Partner with Audit and ECS PLs to confirm reported Audit observations as "complete (stable) and "valid before ECS PL contributes to a response (plan) to address observation.

Partner with ECS PLs on drafting responses (Action Plans, Plan-for-Plans) to address valid Audit observations.

Partner with ECS PLs to ensure Action Plans and Plan-for-Plans have accurate target completion dates, detailed conditions of closure, and single accountable ownership.

Track PL audit issues to ensure status/health of PL efforts.

Support IAE Early Warning System (proactive engagement, identification and customer concern of risks.

Partner with IAE scrum master to ensure PL work reflected on IAE and PL Product team Jira boards/backlogs.

Engage ECS peers for cross-PL/product efforts where there are shared responsibilities and/or
dependencies.

The ideal candidate for this role will have the following skills and/or knowledge

Understanding and experience within a Cyber Security organization/culture (vulnerabilities and attacks, systems at risk, defenses/countermeasures, policies, etc.).

Experience working with a Corporate Audit function.

Experience with Agile methodology.

Ability to collaborate and work across ECS PLs to address risks.

Investigator/analyst approach to deep dive into Audit findings to understand and communicate material risks and appropriate responses.

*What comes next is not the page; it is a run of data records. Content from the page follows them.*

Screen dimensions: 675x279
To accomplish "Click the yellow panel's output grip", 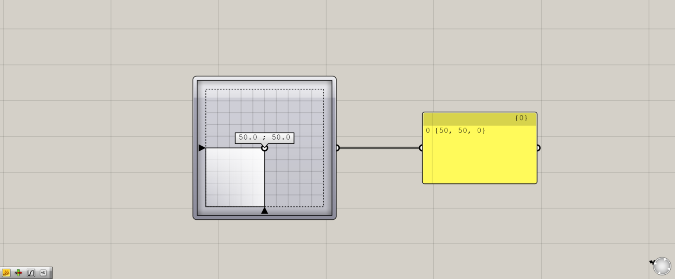I will pyautogui.click(x=538, y=148).
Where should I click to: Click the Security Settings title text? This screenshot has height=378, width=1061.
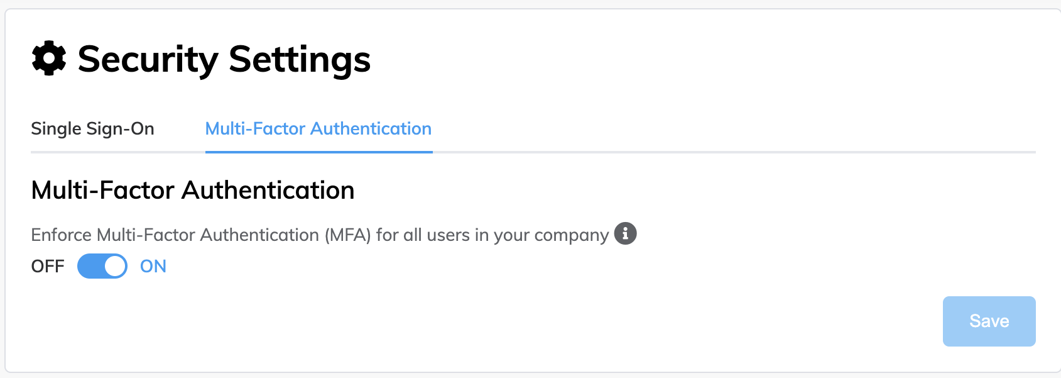[224, 58]
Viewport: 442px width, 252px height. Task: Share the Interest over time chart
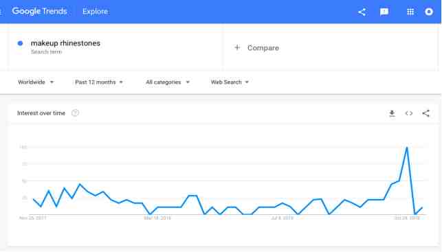(426, 113)
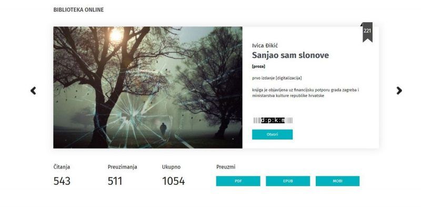
Task: Click the Čitanja count of 543
Action: point(62,181)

Strong problem-identification and problem-solving skills

Ability to work independently and as part of team.

Excellent written, verbal and presentation skills.

Ability to influence and motivate change.

Education and Experience

Bachelor’s degree in a technology, computer science or engineering strongly preferred.

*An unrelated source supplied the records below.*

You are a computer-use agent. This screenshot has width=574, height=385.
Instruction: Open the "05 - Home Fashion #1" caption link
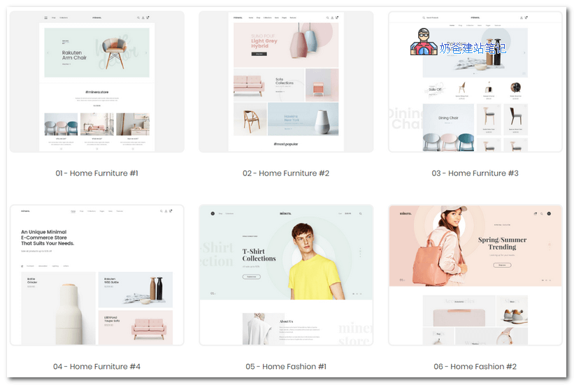(286, 366)
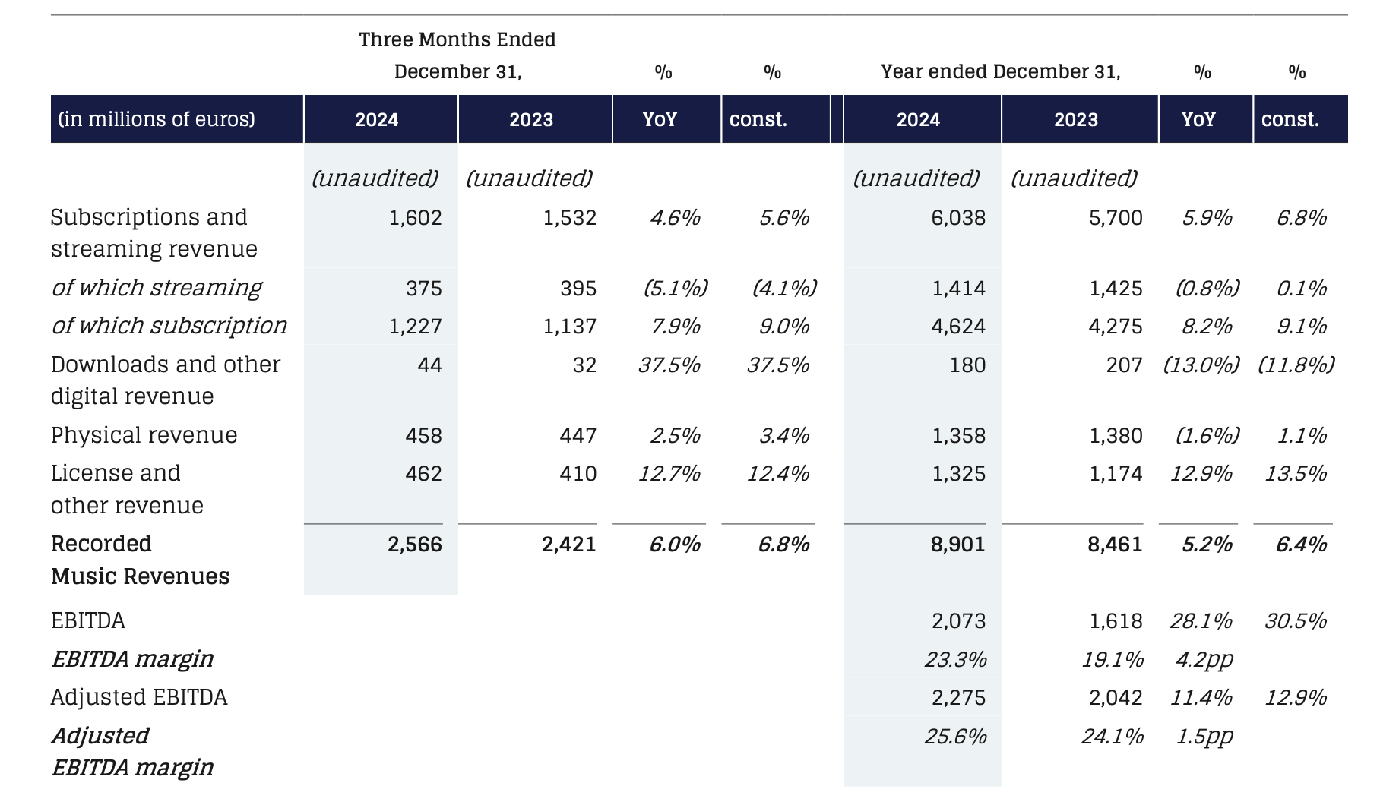Click the EBITDA value 2,073
This screenshot has height=805, width=1380.
(x=958, y=621)
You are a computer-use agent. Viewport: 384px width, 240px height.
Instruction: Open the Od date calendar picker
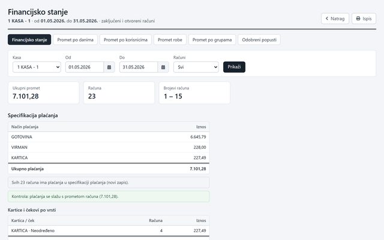[109, 67]
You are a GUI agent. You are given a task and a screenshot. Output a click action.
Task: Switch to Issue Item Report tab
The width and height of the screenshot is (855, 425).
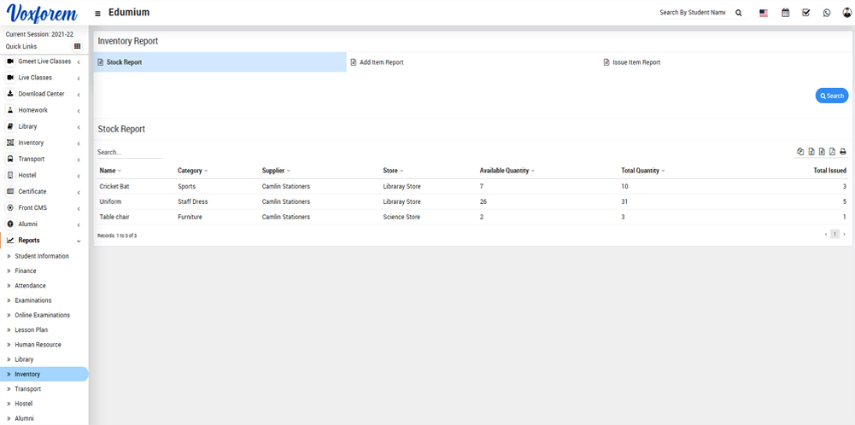pyautogui.click(x=635, y=62)
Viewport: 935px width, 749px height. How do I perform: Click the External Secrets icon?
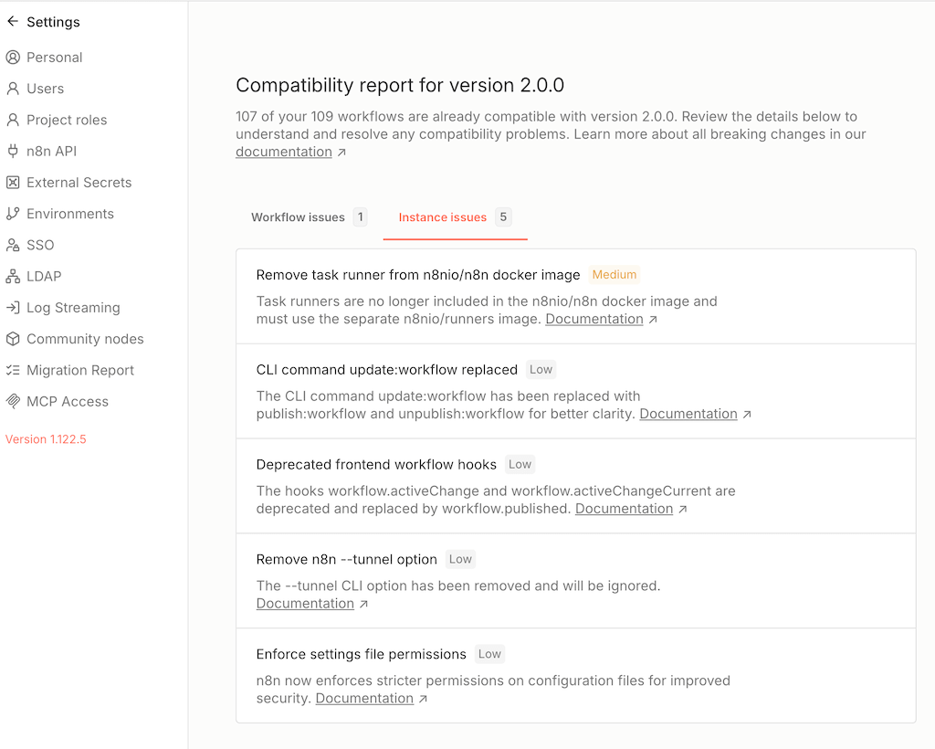point(13,183)
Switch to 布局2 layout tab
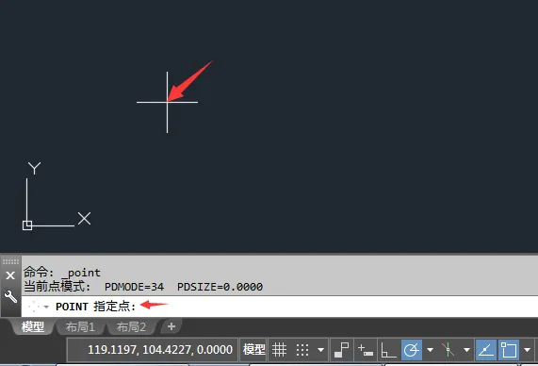 [131, 326]
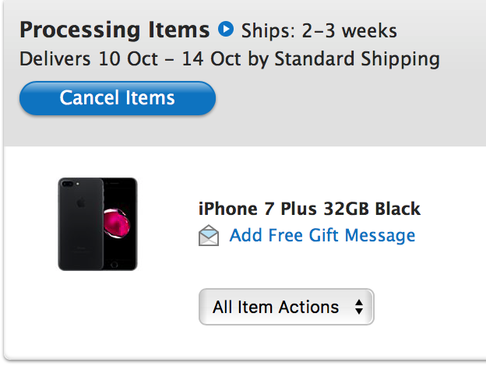
Task: Click the up-down arrows in All Item Actions
Action: (359, 307)
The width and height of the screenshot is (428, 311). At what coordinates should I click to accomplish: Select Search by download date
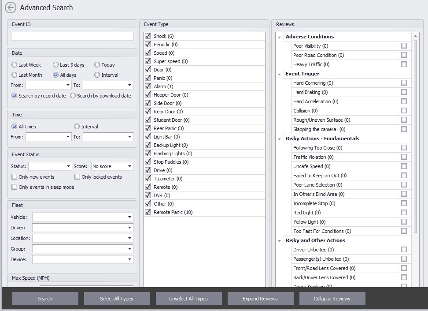73,96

3+ years of demonstrable experience in cybersecurity risk management or technology operations.

5+ years of proven experience managing projects end-to-end.

Basic understanding of NIST Cybersecurity Framework core standards and practices, COBIT 5 for Risk, and FAIR risk management framework.

Certification a plus: CISSP (Information Systems Security Professional), CEH (Certified Ethical Hacker), CISA (Certified Information Systems Auditor).